With The Continual Pilgrimage, Sawyer once again discusses expatriate writers, though this time his subjects are many. When thinking about expatriate American writers in Paris, most people are reminded of the 1920s, when authors such as Gertrude Stein and Ernest Hemingway lived there. Sawyer, however, points out that post-World War II France also had a thriving community of American writers, including James Baldwin, William Burroughs, Allen Ginsberg, Irwin Shaw, Chester Himes, and Richard Wright. These "well-considered literary biographies succeed in capturing an important cultural moment," attested a Publishers Weekly contributor. "On the whole," concluded Alan Ansen in the Review of Contemporary Fiction, "Sawyer-Laucanno makes a good case for the symbiosis of Paris and the American writer."
Returning to the one-author biography, Sawyer published E.E. Cummings: A Biography in 2004. Although the famous poet and painter has been written about before, a Kirkus Reviews critic called Sawyer's addition to the library covering Cummings's work "a major new biography." Although the critic found that Sawyer does not have a critical enough eye about his subject, the reviewer added, "When he abandons his role as apologist, however, the author has many bright things to say about the poems and their gifted creator." A Publishers Weekly contributor similarly described the book as "a nimble biography" that "offers enlightening analyses of Cummings's painting and writing."
"Alongside my career as a biographer," Sawyer told CA, "I have also devoted myself to translation. Here my goals are much the same: to interest readers in writers or in writing they may not be familiar with due to language limitations."

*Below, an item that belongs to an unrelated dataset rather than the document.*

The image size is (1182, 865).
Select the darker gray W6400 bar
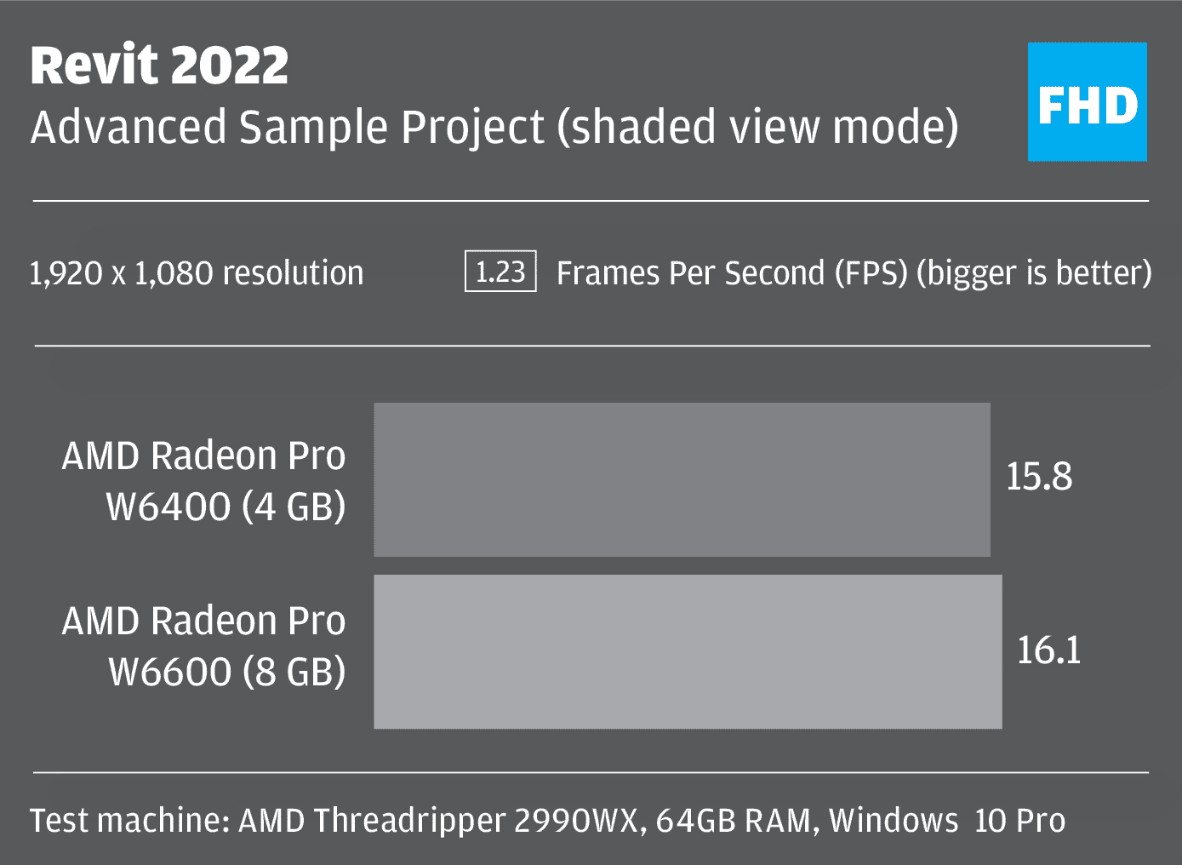point(682,479)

BIOGRAPHICAL AND CRITICAL SOURCES:
PERIODICALS
Globe and Mail (Toronto, Ontario, Canada), September 16, 1989, Scott Symons, review of An Invisible Spectator: A Biography of Paul Bowles.

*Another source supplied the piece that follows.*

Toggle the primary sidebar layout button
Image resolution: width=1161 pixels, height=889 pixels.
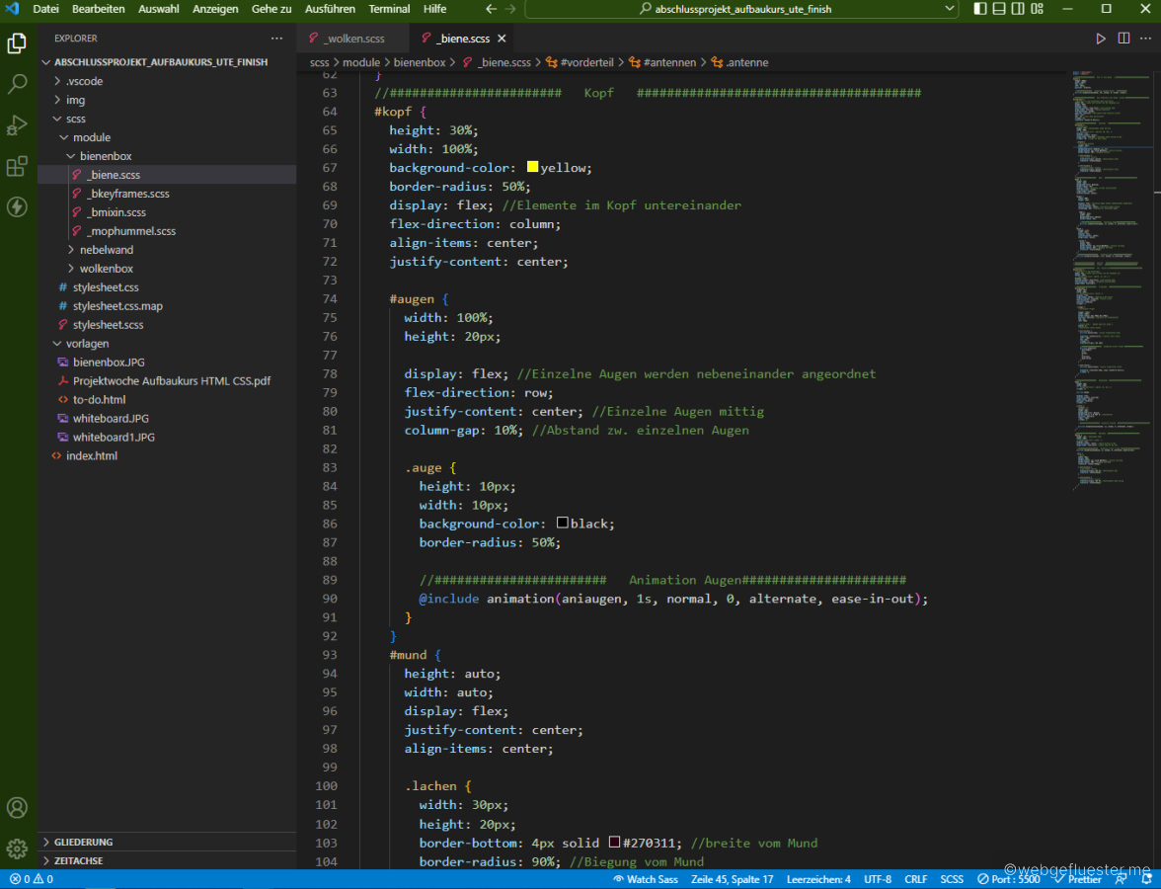click(979, 9)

Kirkus Reviews, August 15, 2004, review of E.E. Cummings: A Biography, p. 796.
New York Times Book Review, August 6, 1989, Anatole Broyard, review of An Invisible Spectator, p. 3.
Publishers Weekly, August 3, 1992, review of The Continual Pilgrimage: American Writers in Paris, 1944–1960, p. 55; August 30, 2004, review of E.E. Cummings, p. 40.
Review of Contemporary Fiction, spring, 1993, Alan Ansen, review of The Continual Pilgrimage, p. 277.
Tribune Books (Chicago, IL), June 25, 1989, Nicholas Delbanco, review of An Invisible Spectator.